From IDS reports
Extensive use of overtime shifts by factories contributes to costly auto recalls, according to a seven-year study of the North American auto industry.
Faculty members in the Kelley School of Business conducted the study, along with faculty from University of Minnesota’s Carlson School of Management and INSEAD business school.
The paper based off the study’s findings was recently published in Management Science.
Five of the top 10 biggest auto company recalls in United States history have occurred during the last decade.
In the study, researchers found factories favor overtime and extra shifts over expansion of their capacity with more employees to meet rising demands of auto production.
“If managers run an auto factory on consistent overtime, recalls stemming from manufacturing errors increase by more than 300 percent,” said George Ball, assistant professor of operations and decision technologies at Kelley, in a press release.

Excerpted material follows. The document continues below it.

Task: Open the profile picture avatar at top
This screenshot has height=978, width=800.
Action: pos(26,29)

“Such errors become even more prevalent when overtime is combined with high levels of variety.”
Upon completion of the study, researcher found the total cost of U.S. auto recalls in the last seven years alone exceeded $167 million.

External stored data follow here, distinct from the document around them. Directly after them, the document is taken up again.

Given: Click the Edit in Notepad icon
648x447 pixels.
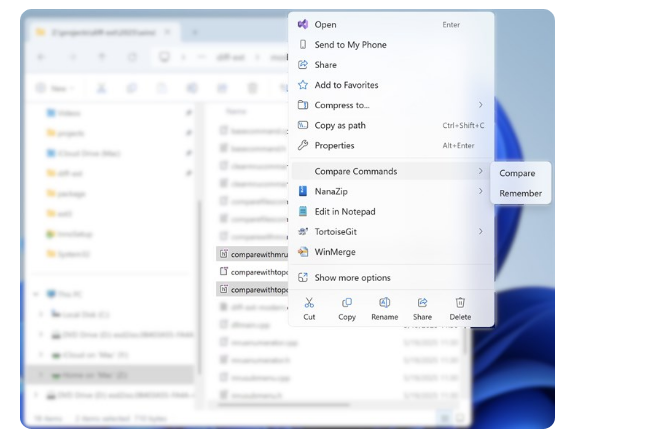Looking at the screenshot, I should point(303,211).
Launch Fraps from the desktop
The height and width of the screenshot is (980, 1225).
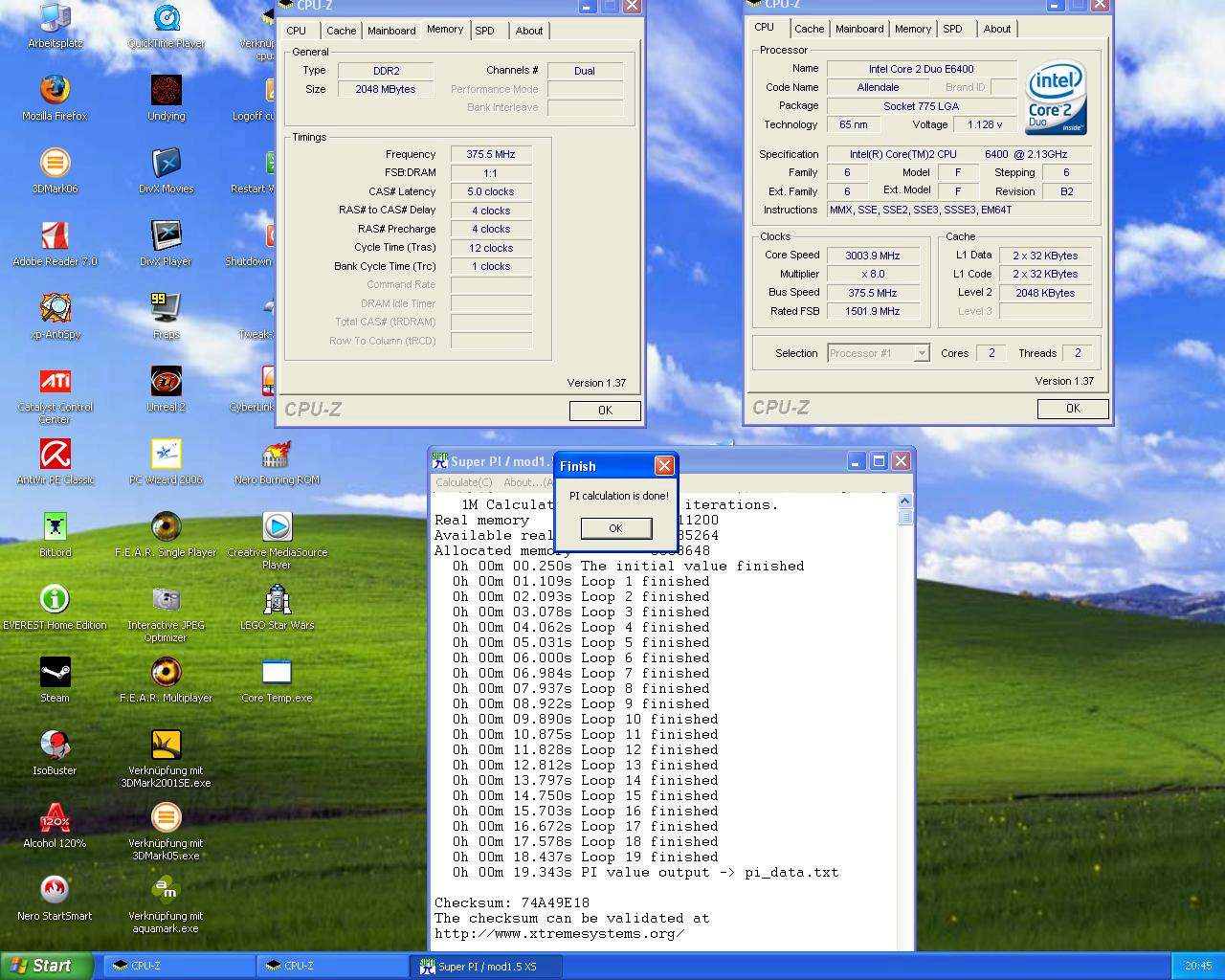point(166,309)
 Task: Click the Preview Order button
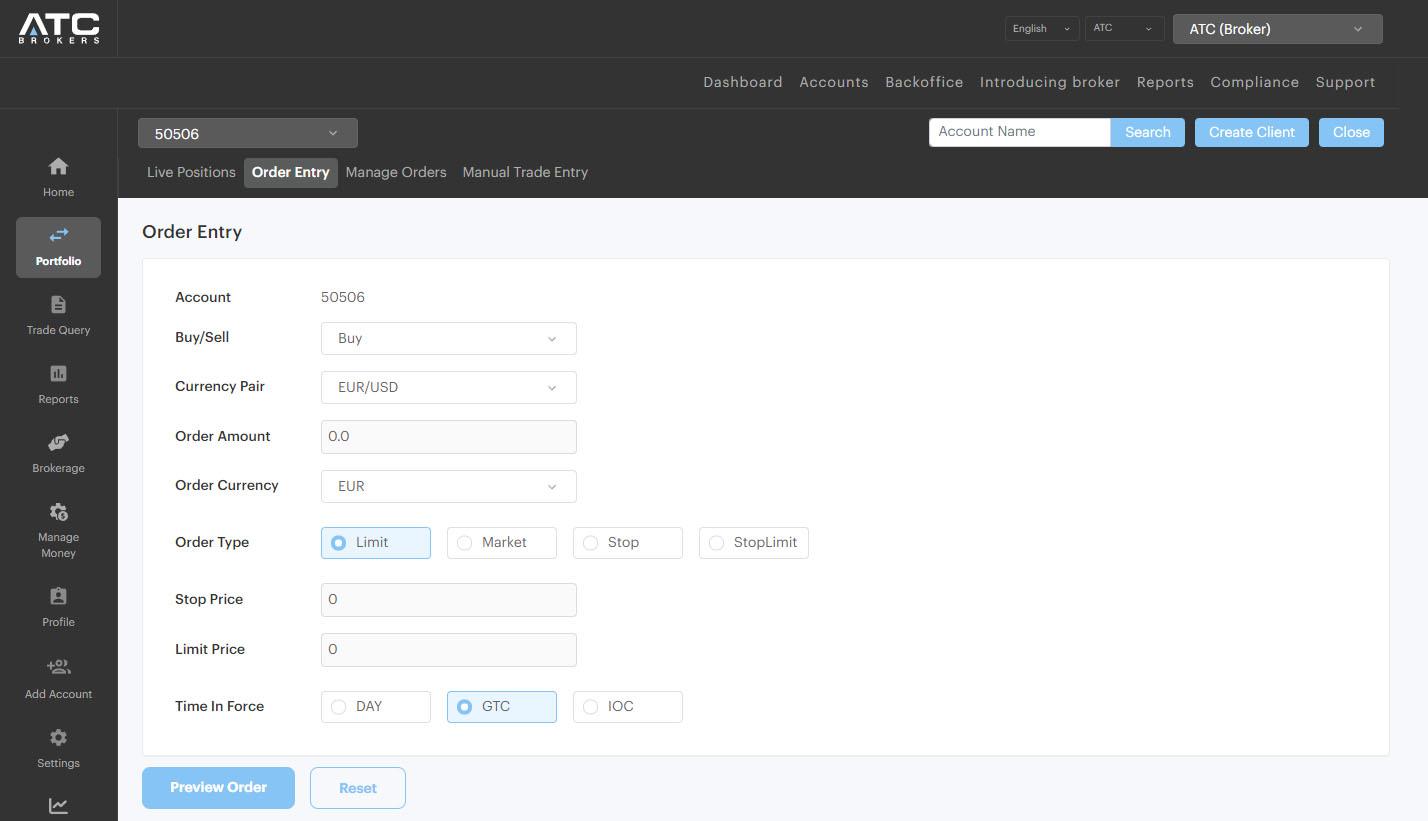tap(218, 788)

“While previous studies had focused on linking product recalls to financial costs and loss of market share, our intent was to identify operational characteristics of an assembly line such as overtime and variety and link them to future recalls,” said Rachna Shah, associate professor of supply chain and operations at the Carlson School and the paper’s lead author, in a press release.
Researchers studied recalls of all cars made in North America by Chrysler, Ford, General Motors, Honda, Mazda, Mitsubishi and Toyota from 2000 to 2006. The researchers used three sources: the Harbour Report, Ward’s Automotive and the National Highway Traffic and Safety Administration.
Three former executives from GM read the paper and vouched for the validity of its findings.